Tech & Sourcing @ Morgan Lewis


Beginning January 17, 2025, the European Union’s Digital Operational Resilience Act (DORA) will require financial entities to maintain and submit to EU regulators a comprehensive register of their contractual arrangements with third-party information and communication technology (ICT) service providers. Financial entities are being given the opportunity to sign up for a voluntary reporting exercise by May 31, 2024, running between July and August 2024, to help them prepare for one of the most challenging aspects of implementing DORA.

Scope and Objective

DORA will apply to a broad scope of EU financial entities, including banking institutions, payment institutions, investment firms, and insurance undertakings.

One of DORA’s key objectives is to strengthen financial entities’ operational resilience by ensuring prudent risk management of ICT services, which under the latest draft guidance, covers technology services, cloud services, software applications, and data subscription services, among others. This includes ensuring transparency regarding contractual arrangements with third-party ICT service providers and, as we previously noted, compliance with mandatory contractual provisions under DORA.

Voluntary Reporting Exercise

Financial entities are invited to submit registers of information on a “best-efforts basis” to their competent national regulator in the European Union, which will then pass the submissions to the European Supervisory Authorities (ESAs). The applicable reporting requirements and formats are set out in the draft Implementing Technical Standards published in January 2024—these have not yet been adopted by the European Commission and so may be subject to change before January 17, 2025.

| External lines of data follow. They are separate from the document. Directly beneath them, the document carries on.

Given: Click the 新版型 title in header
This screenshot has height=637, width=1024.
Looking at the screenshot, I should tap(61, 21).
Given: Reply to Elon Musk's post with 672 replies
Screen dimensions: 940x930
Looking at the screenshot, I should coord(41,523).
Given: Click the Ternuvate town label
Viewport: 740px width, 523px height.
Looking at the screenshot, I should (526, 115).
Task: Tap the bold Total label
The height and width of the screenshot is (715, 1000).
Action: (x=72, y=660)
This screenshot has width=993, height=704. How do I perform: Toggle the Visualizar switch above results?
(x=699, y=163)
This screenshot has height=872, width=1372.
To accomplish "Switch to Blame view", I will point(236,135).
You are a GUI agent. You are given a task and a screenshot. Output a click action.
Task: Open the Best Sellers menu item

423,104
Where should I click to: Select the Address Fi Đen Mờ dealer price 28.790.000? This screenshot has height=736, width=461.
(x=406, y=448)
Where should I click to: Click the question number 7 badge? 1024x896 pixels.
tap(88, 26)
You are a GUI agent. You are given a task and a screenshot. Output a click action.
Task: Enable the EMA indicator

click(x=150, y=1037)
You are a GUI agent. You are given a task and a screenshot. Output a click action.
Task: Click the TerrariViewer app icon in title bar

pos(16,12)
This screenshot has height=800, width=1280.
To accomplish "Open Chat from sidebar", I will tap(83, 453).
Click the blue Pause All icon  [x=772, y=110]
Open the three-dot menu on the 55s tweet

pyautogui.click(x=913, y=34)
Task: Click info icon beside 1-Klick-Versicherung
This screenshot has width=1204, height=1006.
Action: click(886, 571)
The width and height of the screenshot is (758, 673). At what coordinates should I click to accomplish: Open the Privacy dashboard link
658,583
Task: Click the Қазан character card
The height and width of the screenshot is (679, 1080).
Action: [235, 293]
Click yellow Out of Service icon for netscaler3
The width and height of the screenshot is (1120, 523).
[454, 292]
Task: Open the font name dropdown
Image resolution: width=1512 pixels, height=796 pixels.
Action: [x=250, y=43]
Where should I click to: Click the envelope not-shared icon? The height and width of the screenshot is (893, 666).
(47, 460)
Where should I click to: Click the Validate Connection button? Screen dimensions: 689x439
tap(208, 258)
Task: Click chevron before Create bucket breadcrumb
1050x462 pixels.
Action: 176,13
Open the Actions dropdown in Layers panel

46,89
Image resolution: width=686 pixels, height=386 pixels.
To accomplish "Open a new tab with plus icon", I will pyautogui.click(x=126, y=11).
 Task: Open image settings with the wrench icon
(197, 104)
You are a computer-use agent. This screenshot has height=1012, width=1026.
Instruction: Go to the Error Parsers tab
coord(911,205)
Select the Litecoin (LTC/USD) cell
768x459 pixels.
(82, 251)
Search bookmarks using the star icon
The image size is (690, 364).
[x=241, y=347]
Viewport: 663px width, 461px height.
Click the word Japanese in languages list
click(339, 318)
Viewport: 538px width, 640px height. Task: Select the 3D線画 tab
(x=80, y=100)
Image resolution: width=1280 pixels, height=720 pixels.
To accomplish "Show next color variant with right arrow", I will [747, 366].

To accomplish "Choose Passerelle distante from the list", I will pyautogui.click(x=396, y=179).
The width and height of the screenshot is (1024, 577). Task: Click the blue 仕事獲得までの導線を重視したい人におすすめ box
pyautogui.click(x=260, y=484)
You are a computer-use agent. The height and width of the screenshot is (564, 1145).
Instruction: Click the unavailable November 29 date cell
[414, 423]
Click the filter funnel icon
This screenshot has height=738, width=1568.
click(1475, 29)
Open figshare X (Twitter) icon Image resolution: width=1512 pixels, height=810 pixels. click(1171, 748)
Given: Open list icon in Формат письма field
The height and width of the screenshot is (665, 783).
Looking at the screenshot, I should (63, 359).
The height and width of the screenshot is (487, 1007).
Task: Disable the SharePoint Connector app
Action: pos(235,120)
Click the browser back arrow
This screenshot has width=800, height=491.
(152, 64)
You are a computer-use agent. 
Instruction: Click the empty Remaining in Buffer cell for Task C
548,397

Participating financial entities will receive support from the ESAs to do the following:

  • Build their register of information in a format that is as close as possible to the steady-state reporting format of 2025
  • Test the reporting process
  • Address data quality issues
  • Improve internal processes and the quality of their registers of information

In an introductory workshop for the voluntary reporting exercise, the ESAs stated that nearly 4,000 financial entities had already registered by April 30. The ESAs also stressed that they would not use the information collected for this exercise as part of supervision under DORA.

Before the end of the year, the ESAs will host a “lessons learnt” workshop on the quality of data received during the voluntary reporting exercise, which will be open to all financial entities.

Further information on the reporting exercise can be found on the European Banking Authority’s website.